Etwa 22.000 Schweizer Staatsbürger leben in Israel. Wir haben drei von ihnen getroffen, um über ihr Leben, das Heimweh und neue Wege in einem anderen Land zu sprechen…

Monique Heymann
Engagiert für die Schweizer in Israel
„Es ist ein teures Hobby, aber mir macht es viel Spass“, mit diesen Worten beschreibt die 37-Jährige Schweizerin Monique Heymann lächelnd ihr Engagement als Auslandsschweizer Delegierte im Auslandschweizerrat. Für den Rat versucht sie aktiv die Interessen von Schweizern, die im Ausland leben zu vertreten. Zwei Mal im Jahr reist sie dafür fast komplett auf eigene Kosten in die Schweiz, um an den Sitzungen teilzunehmen. Die wichtigsten Themen ihrer Meinung nach: „Wir müssen endlich das Evoting voran bringen, es kann nicht sein, dass viele im Ausland lebende Schweizer nicht wählen können, weil die Unterlagen zu spät ankommen.“ Ausserdem hofft die junge Frau, die vor achteinhalb Jahren Aliya gemacht hat, dass Gespräche mit Schweizer Banken bald positiv verlaufen, denn aktuell können nicht in der Schweiz lebende Bürger Bankkonten in ihrem Heimatland nur mit hohen Gebühren eröffnen.

Heymanns Engagement zeigt sich auch in anderen Bereichen; so organisiert sie regelmässig neben ihrer Arbeit bei einem High-Tech-Unternehmen Stammtische für Schweizer in Israel und betreut die Facebook-Gruppe „Swiss in Israel“, in der es immerhin 800 Mitglieder gibt. So viele kommen zum Stammtisch lange nicht, aber für Heymann ist dieser Abend trotzdem immer ein Erfolg: „Das ist immer ein bisschen Heimat, mit den anderen Schweizerdeutsch oder Französisch zu sprechen.

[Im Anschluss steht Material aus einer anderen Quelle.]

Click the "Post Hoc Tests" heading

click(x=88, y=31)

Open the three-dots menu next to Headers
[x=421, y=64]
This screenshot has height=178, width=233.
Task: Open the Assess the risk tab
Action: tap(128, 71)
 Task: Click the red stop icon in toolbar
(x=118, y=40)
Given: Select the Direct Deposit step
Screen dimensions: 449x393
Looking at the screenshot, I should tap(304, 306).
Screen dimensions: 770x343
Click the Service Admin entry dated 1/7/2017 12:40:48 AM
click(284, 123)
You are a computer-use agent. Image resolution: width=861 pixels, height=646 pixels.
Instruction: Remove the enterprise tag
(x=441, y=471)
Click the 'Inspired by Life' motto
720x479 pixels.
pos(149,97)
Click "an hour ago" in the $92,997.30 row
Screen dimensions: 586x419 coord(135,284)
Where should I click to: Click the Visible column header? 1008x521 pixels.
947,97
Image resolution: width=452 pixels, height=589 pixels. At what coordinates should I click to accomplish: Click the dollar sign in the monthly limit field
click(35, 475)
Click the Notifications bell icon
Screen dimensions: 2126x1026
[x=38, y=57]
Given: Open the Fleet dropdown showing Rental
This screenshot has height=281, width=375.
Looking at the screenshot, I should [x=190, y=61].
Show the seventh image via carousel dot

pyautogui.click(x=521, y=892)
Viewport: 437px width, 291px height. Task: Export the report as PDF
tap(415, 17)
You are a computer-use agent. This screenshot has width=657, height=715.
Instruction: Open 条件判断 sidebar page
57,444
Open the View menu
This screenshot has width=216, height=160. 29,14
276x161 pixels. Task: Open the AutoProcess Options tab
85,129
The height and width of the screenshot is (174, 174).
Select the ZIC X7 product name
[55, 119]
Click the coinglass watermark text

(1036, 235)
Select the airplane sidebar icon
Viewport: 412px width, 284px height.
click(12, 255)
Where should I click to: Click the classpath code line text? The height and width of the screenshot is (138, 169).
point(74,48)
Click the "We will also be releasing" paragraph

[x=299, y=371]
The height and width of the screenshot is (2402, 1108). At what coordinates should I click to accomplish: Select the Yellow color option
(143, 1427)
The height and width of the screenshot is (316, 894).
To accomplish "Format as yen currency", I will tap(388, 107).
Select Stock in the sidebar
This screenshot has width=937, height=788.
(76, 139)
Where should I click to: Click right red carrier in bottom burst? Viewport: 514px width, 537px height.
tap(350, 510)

Wir regen uns über die gleichen Sachen auf und bringen uns Dinge mit, wenn einer in die Schweiz fährt.“ Besonders begehrt ist der Greyerzer, den Heymann in Israel schmerzlich vermisst. Noch mehr vermisst sie allerdings ihre Familie, ihre Schwester und ihre Eltern sind in der Schweiz.

Glücklich in Tel Aviv: Monique Heymann (Bild: privat).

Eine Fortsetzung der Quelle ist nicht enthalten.